▶ **REQUEST**:
From the thread on manual trailer braking, reproduce the passage that opens with the words containing "I always make" and closes with "(Nov 16, 2004)", swapping "emergency" for "crisis".

▶ **SELECTED EXCERPT**:
────────────────────────────────────────

# Manual Braking



## larry (Oct 19, 2004)

After reading all the post on roll-over, I got to thinking that I have never used the
manul lever on my Prodigy brake controller.

I never drive over 60mph and I think I've got a good balanced set-up with Reese
dual cam sway system. Never carry full fresh water, and have never had a sway
problem.

But, what if I really need to use the manual lever?? When do I know to use it ??
Does it lock the trailer brakes?? How long do I use it?? Do I use my TV brakes at the same time ?? Should I practice using and at what speed ???

I'm sure this has been ask before, sorry I missed it. shy


----------



## W4DRR (May 17, 2005)

larry said:


> After reading all the post on roll-over, I got to thinking that I have never used the
> manul lever on my Prodigy brake controller.
> 
> I never drive over 60mph and I think I've got a good balanced set-up with Reese
> ...


I never pull out of my driveway without testing the brakes by using the manual lever on my Prodigy.


----------



## tdvffjohn (Mar 10, 2005)

The manual lever is similar to a trolley brake on a tractor trailer. It operates only the trailer brakes and the amount you slide it is how much the brakes will grab. Try it in a parking lot next time.

John


----------



## hurricaneplumber (Apr 12, 2004)

Make sure to properly adjust the gain for optimal braking. I am thinking that this adjustment also affects when you use the manual lever. ie: if the gain is set light, when applying manual lever, less braking will occur. Is this correct.

I always make sure to do manual brake test before hitting the road. I haven't had to use it in an emergency situation.


----------



## PDX_Doug (Nov 16, 2004)

Larry,

The most common need for using the manual brake lever is to help recover from a sway, or in an extreme case, jack knife condition. Since it only controls the trailer brakes, the effect is to straighten, or 'stretch' the TV/TT combo out. In a severe sway situation, not only should you not use your TV's brakes, but should actually use a little bit of throttle along with the trailer brakes. Again the purpose is to stretch the combo back into a straight line.

As the others said, you should always test the trailer brakes when you first start out. I get up to about 20-25MPH, and then give full trailer brakes only (be careful when you do this that no one is behind you. The brake lights will not come on!).
Not only is this a good test of the brakes, but will help you see just how much braking power you can expect.

As far as locking the wheels up is concerned, they should not. The manual will tell you to adjust the gain up to just before the brakes would lock. In my case that is between 6.5 and 7.0.

There are a couple of other adjustments you can make on the Prodigy that control the braking curve, or how quickly the trailer brakes come on relative to the TV brakes.

Hope this helps.

Happy Trails,
Doug


----------



## BoaterDan (Jul 1, 2005)

────────────────────────────────────────

Element and text location data

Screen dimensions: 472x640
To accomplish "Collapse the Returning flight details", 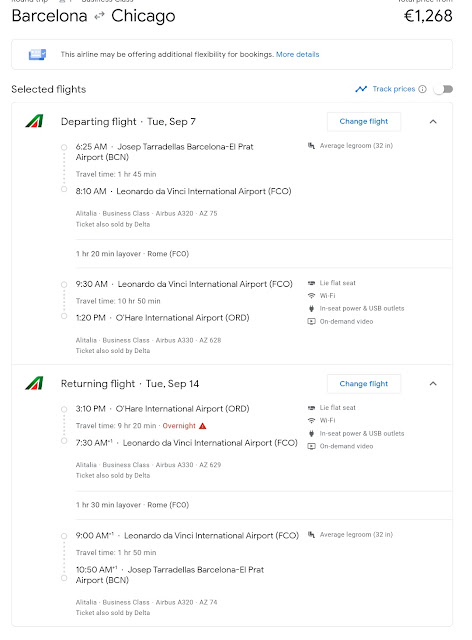I will click(433, 384).
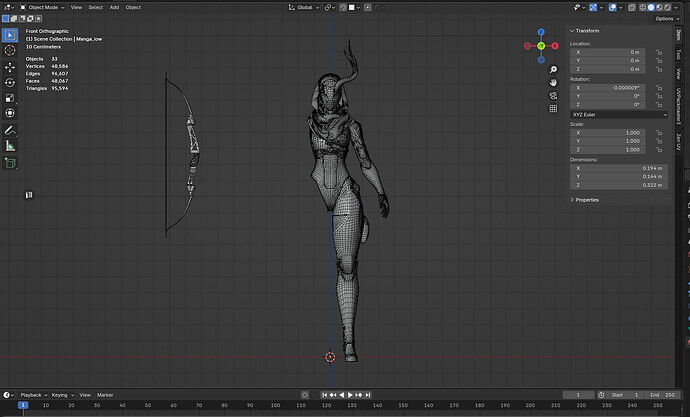Screen dimensions: 690x417
Task: Expand the Properties section in the sidebar
Action: pyautogui.click(x=586, y=200)
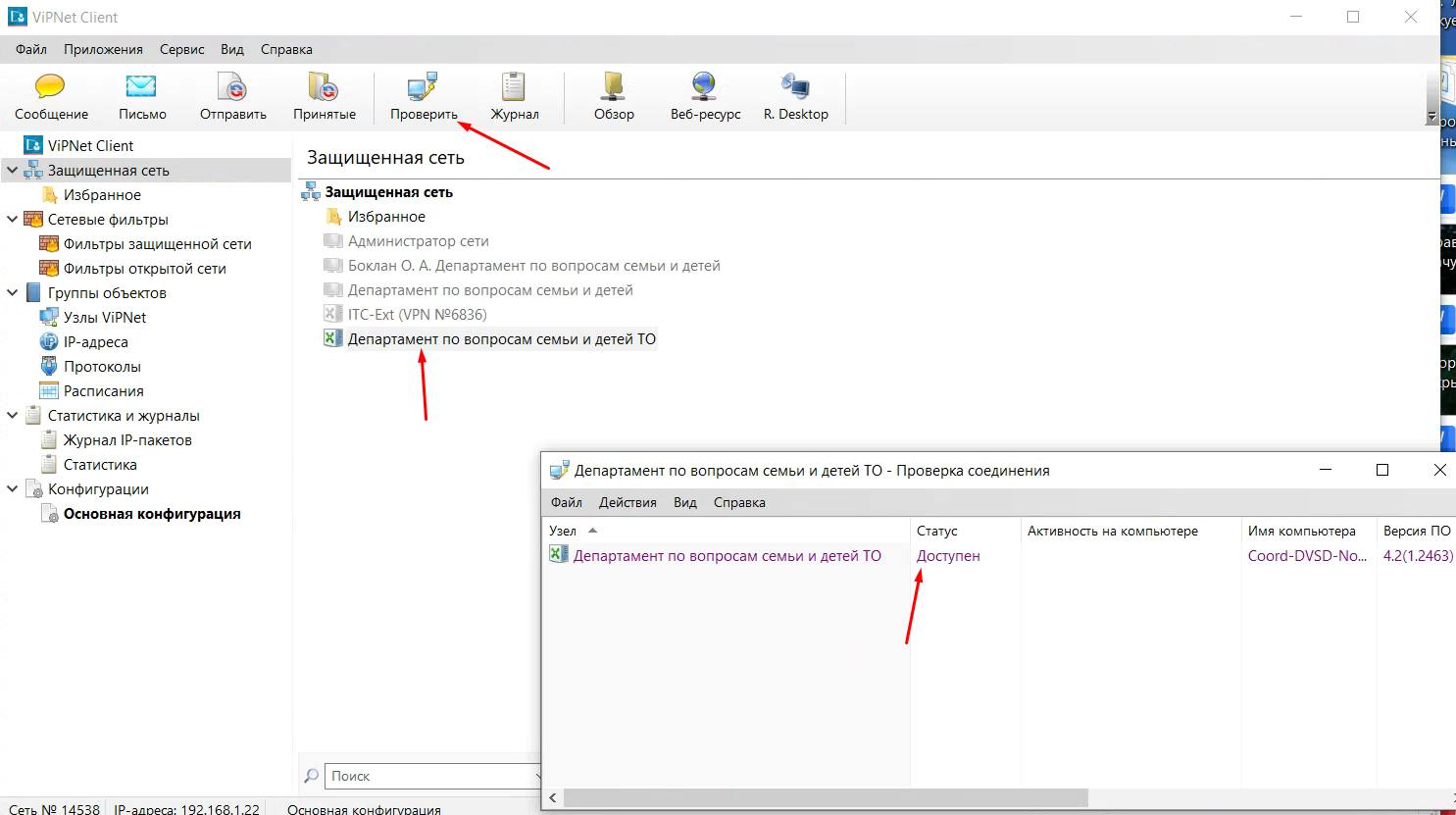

────────────────────────────────────────

▶ **FULL ANSWER**:
I always make sure to do manual brake test before hitting the road. I haven't had to use it in an crisis situation.


----------



## PDX_Doug (Nov 16, 2004)